« Un seul être vous manque et tout est dépeuplé » : le sentiment romantique
Lamartine et le sujet romantique
Lamartine et le sujet romantique
- Le romantisme est un mouvement culturel apparu dès la fin du XVIIIe siècle, en Allemagne (Novalis, Schlegel, Goethe), en Angleterre (Thomas Gray, Byron) et qui s’est diffusé en Europe au XIXe siècle, particulièrement en France avec Chateaubriand, Lamartine et Hugo.
- Le romantisme se développe en réaction à la science et à la raison et exalte ce qui peut relever de l’irrationnel humain : la mort, la folie, la souffrance, la maladie ressentie par le sujet (comme la mélancolie), les passions exacerbées, mais aussi, le rêve, le fantastique et les mystères de l’humain. Ces évocations s’accompagnent parfois de curiosité pour l’exotique.
- Lamartine a notamment exploité le sentiment romantique de la douleur liée au temps qui passe ou au sentiment amoureux. L’amour est en effet ambigu chez les romantiques car il est à la fois source d’exaltation et d’expansion de l’âme, et porteur de nostalgie et de solitude.
- Son poème « L’Isolement » est caractéristique de la sensibilité romantique.

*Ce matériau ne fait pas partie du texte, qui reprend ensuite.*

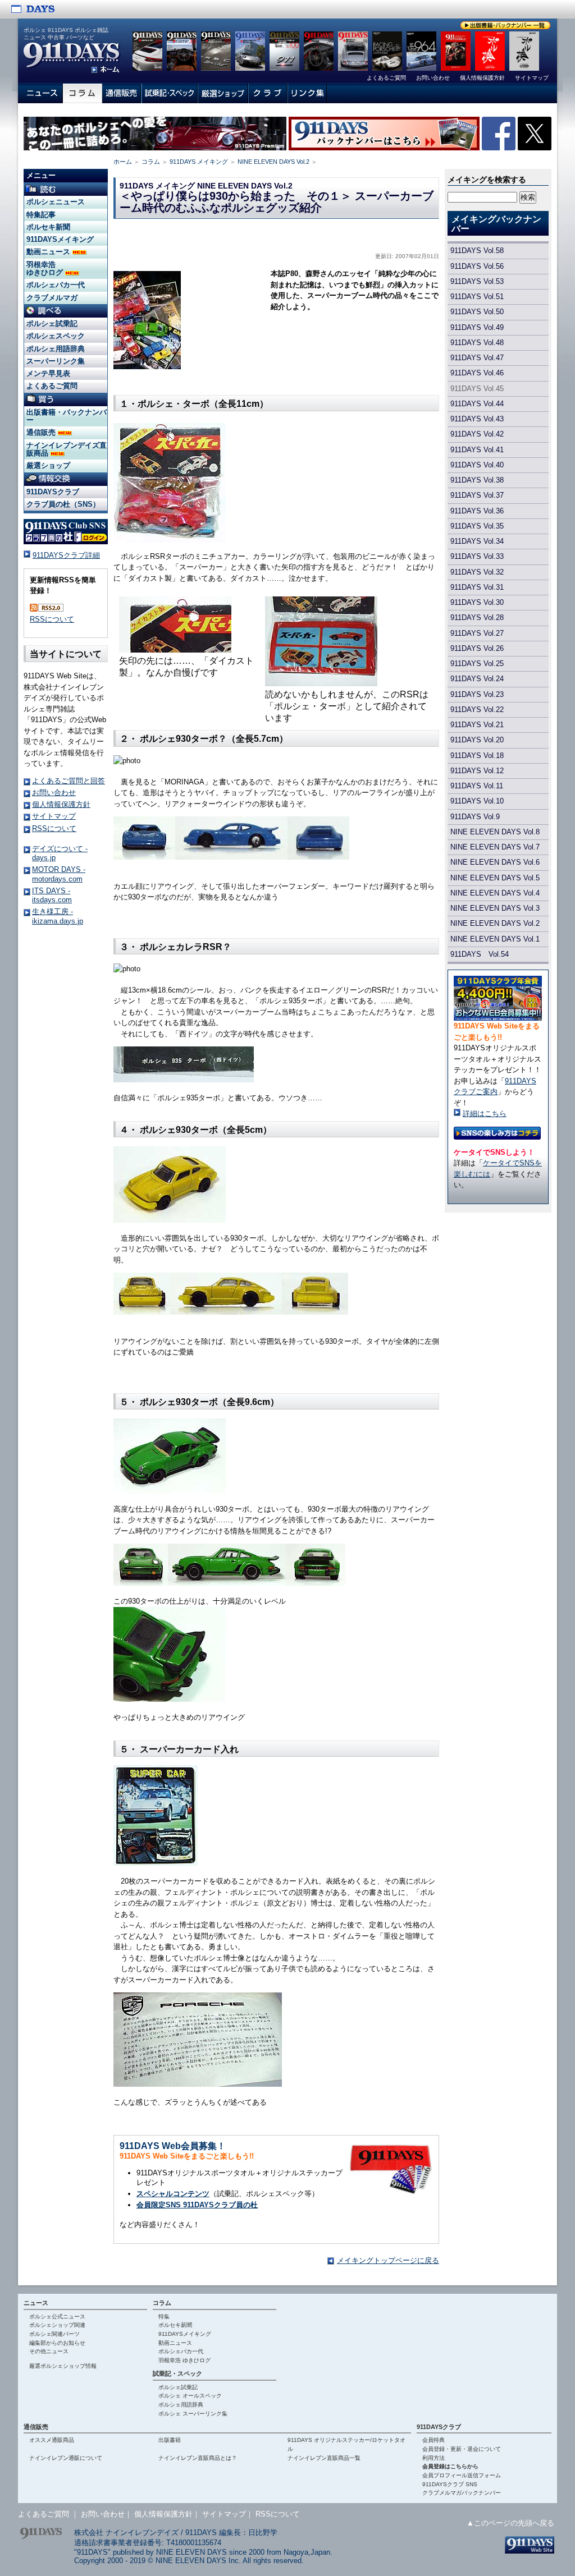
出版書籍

- L’amante du poète, Julie Charles, meurt de la tuberculose en 1817. Dans ce poème, Lamartine se laisse aller à sa douleur et à son chagrin liés à la disparition de l’être aimée mais témoigne aussi du mal de vivre caractéristique de cette époque.
- Il y écrit un vers désormais très célèbre à savoir « Un seul être vous manque et tout est dépeuplé » qui marque le point d’orgue de la souffrance du sujet.
Goethe et l’amour : l’effet Werther
Goethe et l’amour : l’effet Werther
- Le livre de Goethe, Les Souffrances du jeune Werther, a pu provoquer un mimétisme chez certains lecteurs en Europe, qui ont reproduit la conduite de son héros. Dès sa publication, on a constaté deux phénomènes de masse :
- la « fièvre Werther », en Allemagne et en Europe, des jeunes filles et des jeunes hommes s’habillaient comme Werther et Charlotte, les deux protagonistes du roman. Goethe eu une influence sur la mode vestimentaire de l’époque ;
- « l’effet Werther » est un phénomène de « suicide mimétique » étudié dans les années 80 par le sociologue David Philipps. La vague de suicides par arme à feu – selon le même mode opératoire que celui du jeune héros – est telle qu’elle entraîne une censure politique et religieuse du livre dans certains pays d’Europe.
- Qu’est-ce qui pousse des êtres humains à partager la sensibilité d’un personnage pourtant fictif ?
- Umberto Eco explique que la subjectivité ne peut jamais entraîner une représentation objective du monde, elle est toujours au contraire une interprétation produisant une fiction de la réalité et proposant une vision du monde.
- Pour Werther, Charlotte représente l’espoir d’échapper au monde réel. Mais, puisque tout se réduit à la jeune fille et que cette dernière ne l’aime pas, tout doit alors disparaître, y compris lui-même : le monde n’existe plus et la mort semble être le seul moyen d’oublier l’échec.
Byron et la liberté du sujet
Byron et la liberté du sujet
- Le romantisme est également l’expression du désir d’émancipation et de liberté. Pour lord Byron, c’est par le rejet des conventions que le sujet peut s’émanciper.
- La liberté romantique prônée par Byron recommande de vivre selon les sentiments plutôt que la raison et de ne pas être défini par un « moi » fixe.
- Pourquoi être toujours le même ? Être identique à soi-même, ne jamais changer, n’est-ce pas une exigence de la seule raison ?
- Le propre des sentiments n’est-il pas d’avoir l’esprit et l’humeur changeants ? « Je pense donc je suis », écrivait Descartes ; un romantique penserait plutôt : « je change donc je vis ».
- Lord Byron dit de lui-même : « Plaisanterie mise à part, ce que je crois c’est que je suis trop changeant, étant tour à tour tout et son contraire et jamais pendant longtemps. »
- Byron fait l’aveu d’une ambivalence radicale du « moi » dans ces écrits où la diversité des caractères et des états du sujet se traduit en contradiction.
- Le « moi » s’adapte à sa propre mosaïque et aucune synthèse ne semble envisageable, ce d’autant que le sujet est ancré dans son ambiguïté.
- Le « moi » romantique et irréductible affirme, autant qu’il l’assume et la revendique, la double nature du sujet.